After thinking a bit about the SSE4.1 problem, I decided that the best route for taking advantage of SSE4.1 would be through external assembly, and that the best way to do that was to ditch MASM. There are various workarounds to try to kludge MASM into assembling alternate opcodes, but after being unable to quickly find a workable SSE4.1 macro set and after a failed attempt to make one myself (as well as rediscovering the mess that is MASM's macro facilities), I decided to go for plan B. I'd been wanting to do this for a while for a few reasons. One reason is the half hearted way in which Microsoft has been maintaining MASM, including:
- Making trivial and undocumented breaking changes to MASM that keep requiring me to modify my assembly language code, like changing the parameter sizes for the memory argument of MOVD and MOVQ.
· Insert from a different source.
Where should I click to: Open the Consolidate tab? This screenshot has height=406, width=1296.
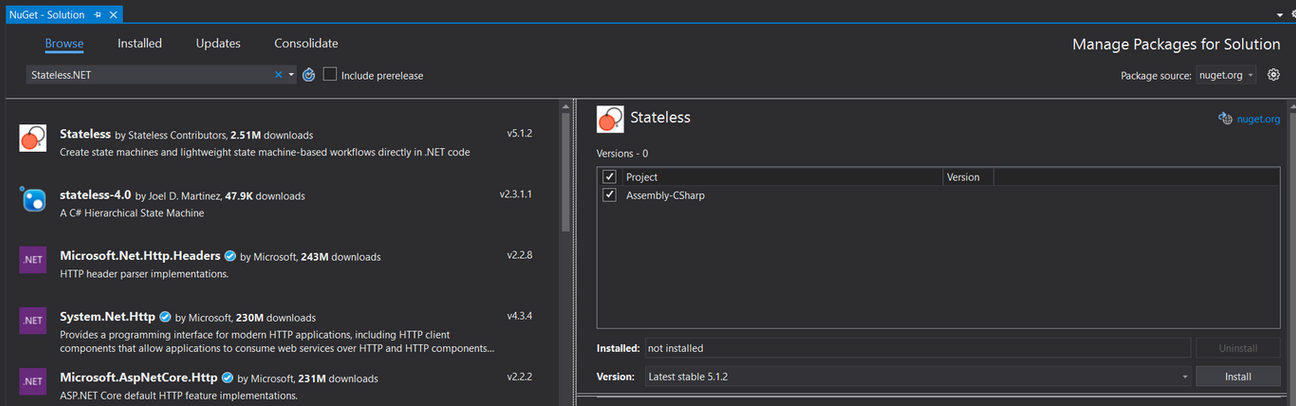point(306,43)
- Chopping functionality out wholesale in the ML64, the AMD64 (X64) version.
- Sorely incomplete documentation in MSDN. (OPATTR returns a low byte identical to .TYPE. For information on .TYPE, see OPATTR.)
The other reason is MASM's availability, since it's only normally available in Professional Edition or higher. Oh, but you can sometimes get a download for non-commercial use, when they remember to update it, and you can grab it out of the Windows SDK, but you have to make sure not to mix up the bin paths since the SDK compiler isn't always compatible with the VC++ headers. Ugh. MASM is the only thing that prevents the 32-bit version of VirtualDub from being built with VC++ Express, a restriction which I've wanted to lift even though I don't use Express myself for that purpose.
So I spent some time last night porting all of my assembly language to YASM.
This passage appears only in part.